Stored data entries
============================================================

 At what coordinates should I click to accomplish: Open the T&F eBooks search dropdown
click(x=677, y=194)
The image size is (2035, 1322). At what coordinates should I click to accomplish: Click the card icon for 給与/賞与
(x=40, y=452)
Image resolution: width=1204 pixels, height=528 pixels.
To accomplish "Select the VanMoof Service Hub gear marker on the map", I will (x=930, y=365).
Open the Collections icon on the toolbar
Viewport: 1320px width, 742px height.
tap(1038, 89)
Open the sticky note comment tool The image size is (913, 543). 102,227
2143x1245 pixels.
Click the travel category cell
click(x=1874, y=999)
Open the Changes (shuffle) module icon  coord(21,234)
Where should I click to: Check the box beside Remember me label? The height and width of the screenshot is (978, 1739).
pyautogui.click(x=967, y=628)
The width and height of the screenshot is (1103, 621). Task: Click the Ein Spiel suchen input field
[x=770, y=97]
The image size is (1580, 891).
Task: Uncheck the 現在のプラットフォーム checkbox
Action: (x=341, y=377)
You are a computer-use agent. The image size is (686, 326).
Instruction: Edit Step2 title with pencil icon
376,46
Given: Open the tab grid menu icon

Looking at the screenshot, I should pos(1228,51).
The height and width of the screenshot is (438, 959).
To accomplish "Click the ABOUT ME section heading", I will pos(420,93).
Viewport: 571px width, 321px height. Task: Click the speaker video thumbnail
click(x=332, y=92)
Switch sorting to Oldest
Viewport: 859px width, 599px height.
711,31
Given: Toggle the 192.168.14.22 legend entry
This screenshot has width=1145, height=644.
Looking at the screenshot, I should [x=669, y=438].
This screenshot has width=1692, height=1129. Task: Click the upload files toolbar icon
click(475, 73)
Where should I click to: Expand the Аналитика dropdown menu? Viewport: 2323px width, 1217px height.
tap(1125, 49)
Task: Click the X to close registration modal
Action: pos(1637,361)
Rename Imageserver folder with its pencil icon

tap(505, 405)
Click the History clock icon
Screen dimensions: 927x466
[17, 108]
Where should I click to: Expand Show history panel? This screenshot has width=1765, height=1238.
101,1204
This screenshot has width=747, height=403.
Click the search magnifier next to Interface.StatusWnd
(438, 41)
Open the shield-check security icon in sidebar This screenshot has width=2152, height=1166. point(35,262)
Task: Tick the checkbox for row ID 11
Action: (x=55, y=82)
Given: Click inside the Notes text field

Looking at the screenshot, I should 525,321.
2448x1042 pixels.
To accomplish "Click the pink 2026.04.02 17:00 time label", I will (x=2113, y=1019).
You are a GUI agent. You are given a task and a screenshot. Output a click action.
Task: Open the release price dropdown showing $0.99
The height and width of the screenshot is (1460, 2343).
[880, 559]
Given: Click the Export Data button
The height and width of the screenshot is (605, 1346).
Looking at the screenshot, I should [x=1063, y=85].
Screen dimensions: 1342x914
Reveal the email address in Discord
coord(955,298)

============================================================

Only the lines from the first line of the records through the line containing "Image resolution: width=1204" should be repeated, exactly as they appear.

 At what coordinates should I click to accomplish: Open the T&F eBooks search dropdown
click(x=677, y=194)
The image size is (2035, 1322). At what coordinates should I click to accomplish: Click the card icon for 給与/賞与
(x=40, y=452)
Image resolution: width=1204 pixels, height=528 pixels.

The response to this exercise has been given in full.